← All posts
23 August 2025

The Map of What You Don't Know

Most knowledge bases show you what you captured. The more interesting design problem is making visible what you didn't.

Three years ago I spent six weeks building a feature that never shipped. I kept notes throughout — architecture decisions, meeting summaries, open questions. When I came back to that project folder last month, the notes looked thorough. Fourteen documents, well-organized, with timestamps and links. Completely silent on the one thing I needed: why we killed it.

Not the technical reason. I had that. The actual reason — the conversation where someone changed their mind, the priority call, the thing that made it feel obviously wrong — was nowhere.
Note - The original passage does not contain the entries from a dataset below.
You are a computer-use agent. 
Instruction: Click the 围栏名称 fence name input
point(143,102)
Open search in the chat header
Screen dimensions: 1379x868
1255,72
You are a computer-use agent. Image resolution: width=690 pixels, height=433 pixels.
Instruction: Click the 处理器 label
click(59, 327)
The notes captured what happened; they missed why it mattered.

George Loewenstein published a theory of curiosity in 1994 that I think applies here. His claim: curiosity arises when you perceive a gap in your knowledge. Not from complete ignorance — you can't be curious about something you know nothing about. Not from complete knowledge either. Curiosity lives in the middle: you know enough to know something's missing.

Nobody seems to apply this to knowledge management. But the implication is specific: a good knowledge base should make gaps visible. Not just store what you know. Show you what you don't.
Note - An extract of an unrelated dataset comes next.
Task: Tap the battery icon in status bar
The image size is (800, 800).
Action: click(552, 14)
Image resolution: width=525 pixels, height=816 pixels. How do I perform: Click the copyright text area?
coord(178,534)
Most notes look complete when they're not

The structural problem with unstructured text is that it can't have visible gaps. A document doesn't have fields. It can't be incomplete in a way the system detects — only in a way you notice when you read it closely and realize something's off.
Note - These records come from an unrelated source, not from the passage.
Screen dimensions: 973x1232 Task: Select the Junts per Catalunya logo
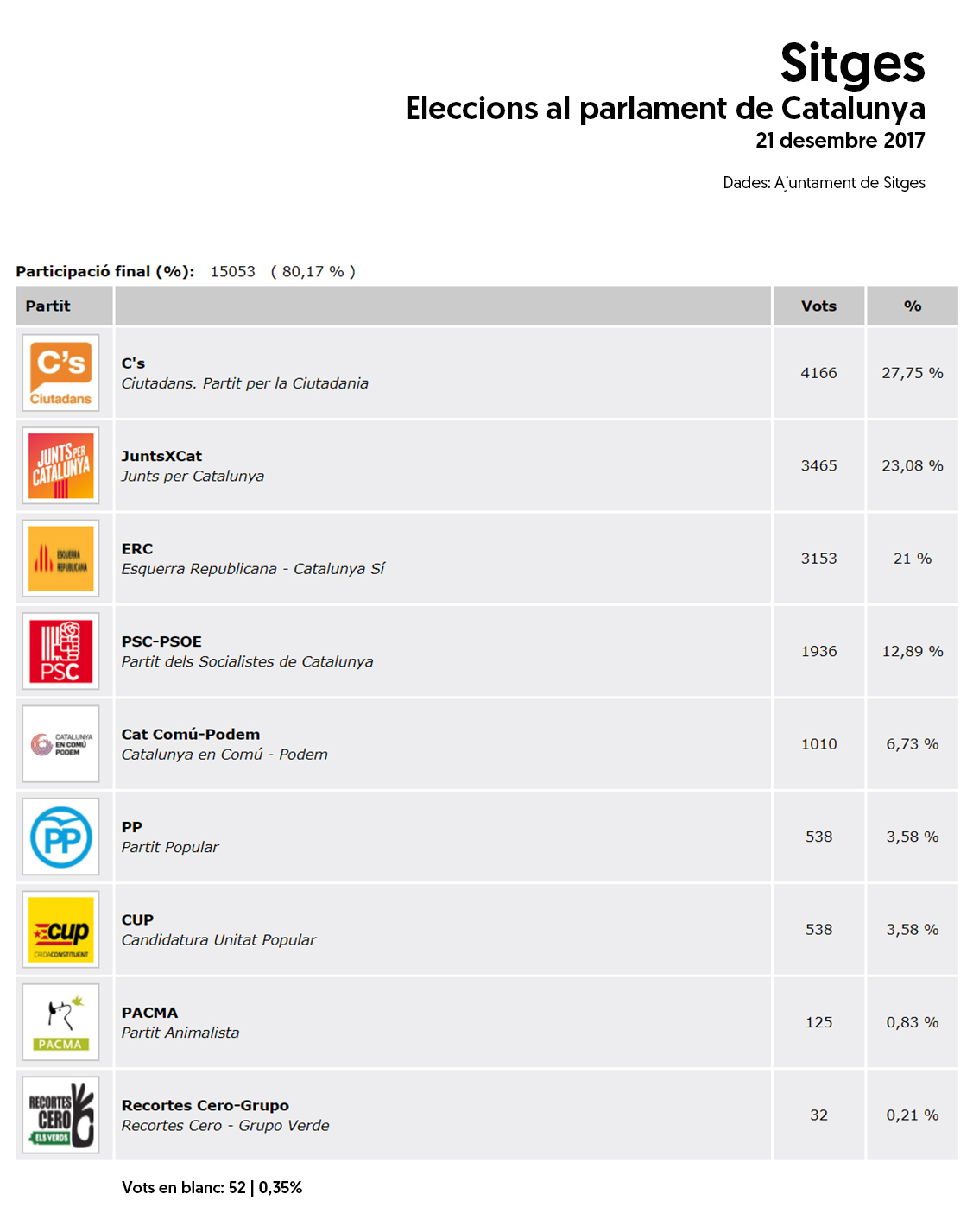tap(60, 465)
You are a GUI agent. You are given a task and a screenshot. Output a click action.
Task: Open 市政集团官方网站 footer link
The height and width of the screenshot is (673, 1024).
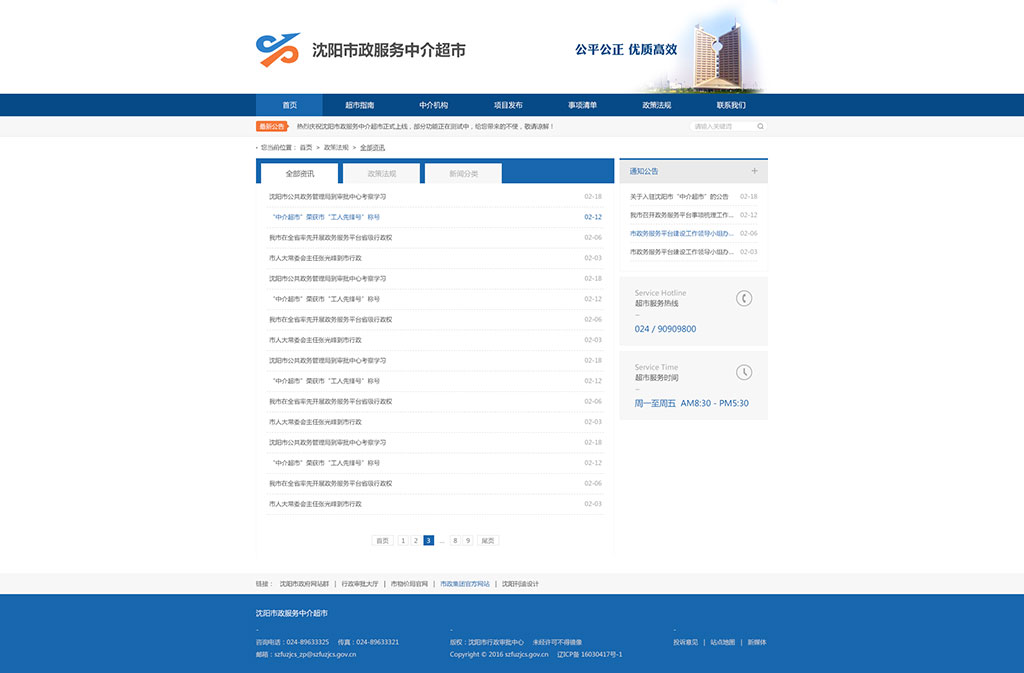(465, 583)
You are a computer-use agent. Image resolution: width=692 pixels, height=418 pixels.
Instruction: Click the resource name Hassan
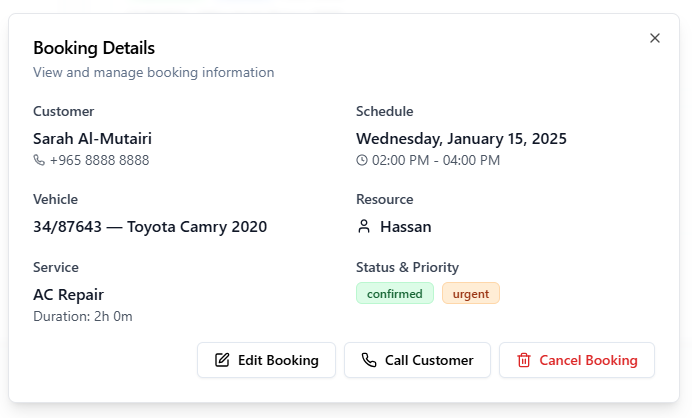pyautogui.click(x=406, y=227)
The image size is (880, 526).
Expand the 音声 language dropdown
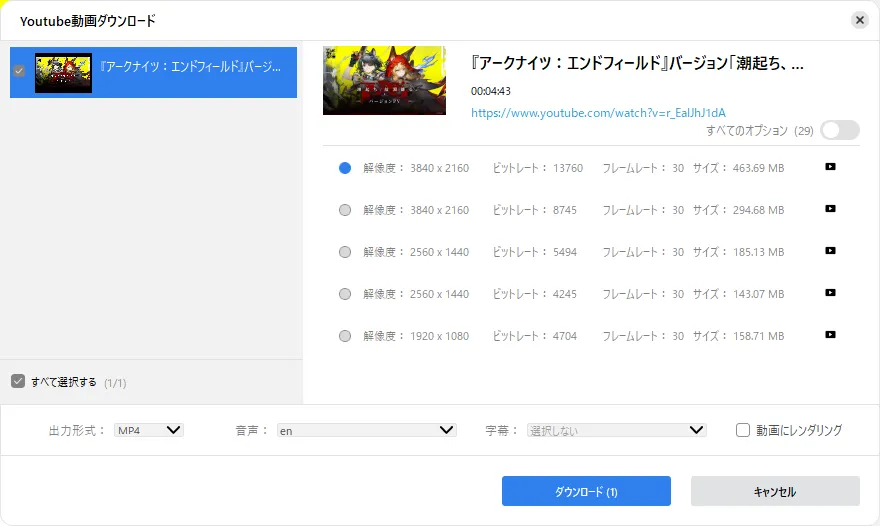pyautogui.click(x=367, y=430)
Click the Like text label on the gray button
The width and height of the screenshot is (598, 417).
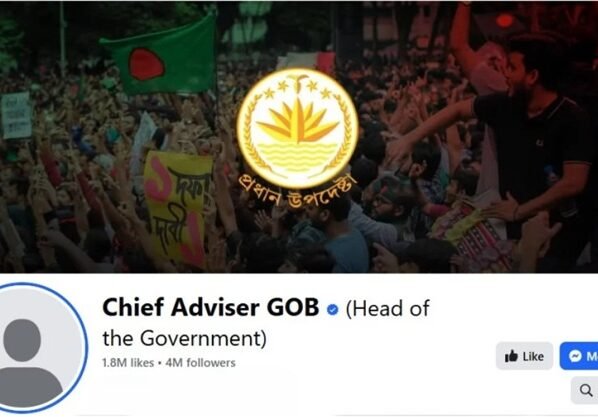click(533, 356)
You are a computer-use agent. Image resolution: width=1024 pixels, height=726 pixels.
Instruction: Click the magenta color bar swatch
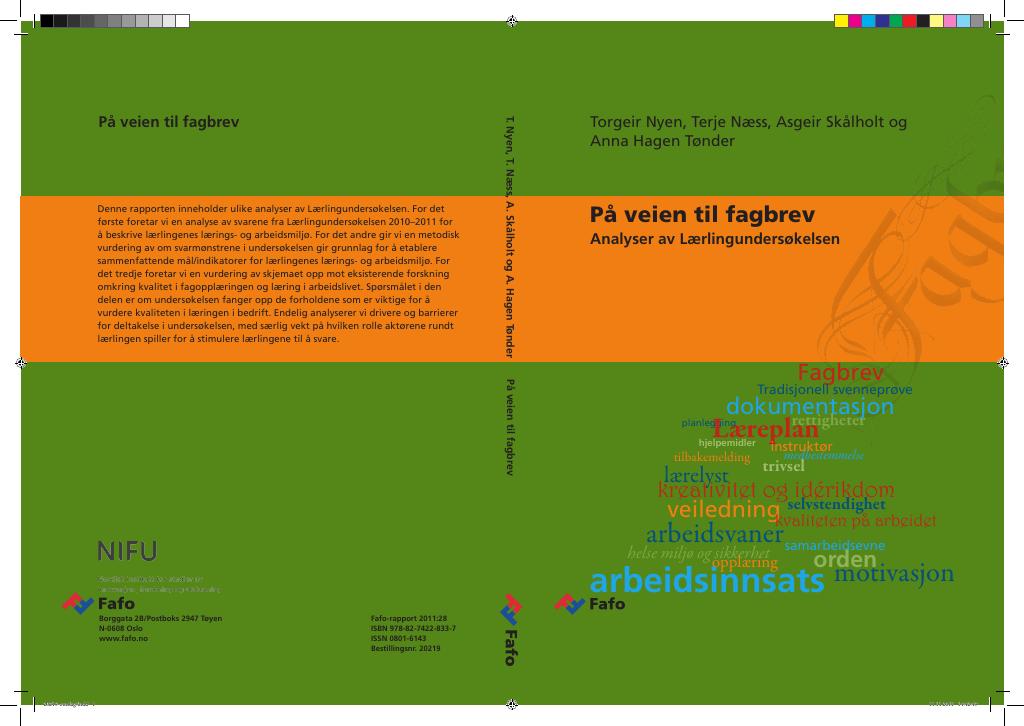(x=855, y=21)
This is why notes from three years ago feel unusable. Not because the information decayed. Because the information was never complete, and nothing made that obvious at the time.

Darwin's notebooks — dozens of them, from the Beagle voyage through his final experiments at Down House — are interesting partly because of how explicitly he tracked his own uncertainty. He marked unresolved observations differently from confirmed ones. His "Experimental Book," begun in 1855, is full of questions he hadn't answered yet, sitting alongside the ones he had. The open question wasn't incomplete thinking; it was the thinking. The gap was the point.

Most notes apps make no space for that distinction. Everything looks equally definitive. A confident conclusion and a half-formed guess sit in the same format, same font, same timestamp. You can't tell which is which when you come back.

Structure creates exploitable gaps

A typed entity has a schema. A schema can be incomplete in a visible way.

A task without a deadline isn't silently incomplete — it's visibly incomplete. A person record with no "last contact" date has a field that's empty. You can see it. A project with no decision log has a section that exists but contains nothing. The absence is structural, not textual. The system knows something is missing.

This is a design distinction that rarely comes up in PKM writing, which focuses almost entirely on retrieval: can you find what you saved? The more interesting question is whether your knowledge base can surface what you should have saved but didn't.

Loewenstein's research predicts that seeing an empty decision field in a project record would induce curiosity. You know there must have been a decision. You know you don't have it. Now you want it. Productive discomfort. The gap does work that a wall of prose cannot.

An unstructured note has no schema to be incomplete against. Its incompleteness is invisible until you read it carefully, realize what's missing, and have probably already forgotten why the gap matters.

The priming effect

There's a second finding from Loewenstein's work worth noting. A small amount of information dramatically increases curiosity — more than either total ignorance or complete knowledge. Partial structure is more engaging than a blank page or a dense archive.

This maps to something that's hard to explain about why some knowledge bases get used and others don't. When a knowledge base has some structure around a topic — a few connected entities, a partial decision record, linked notes that don't quite resolve — it pulls you toward completing the picture. The partial structure motivates more than the blank page or the overfull folder.

The right level of incompleteness is productive. Not enough structure and there's nothing to be curious about. Too much and there's nothing left to discover.

What the gap knows

The knowledge base as answer machine has obvious appeal. You ask; it retrieves. That's the primary pitch for AI-powered knowledge tools, and it's genuinely useful.

But there's a version that goes further: the knowledge base as a gap machine. Not a tool that answers your questions but one that surfaces the questions you forgot to ask. The decision you never recorded. The person you met and never followed up with. The project that ended without a retrospective.

Darwin's notebooks worked this way because they were explicitly structured to track the movement from hypothesis to evidence to resolution — which made the cases where that movement stopped visible. You could see where he'd gotten stuck.

Most personal knowledge bases aren't structured enough to show you where you're stuck. They show you what you captured. Getting gap-detection right — so that the shape of what you didn't capture is visible — is one of the harder design problems in personal knowledge software. And it's a problem that starts with typed entities and schemas, not better search.


Asgeir Albretsen is the founder of Harbor.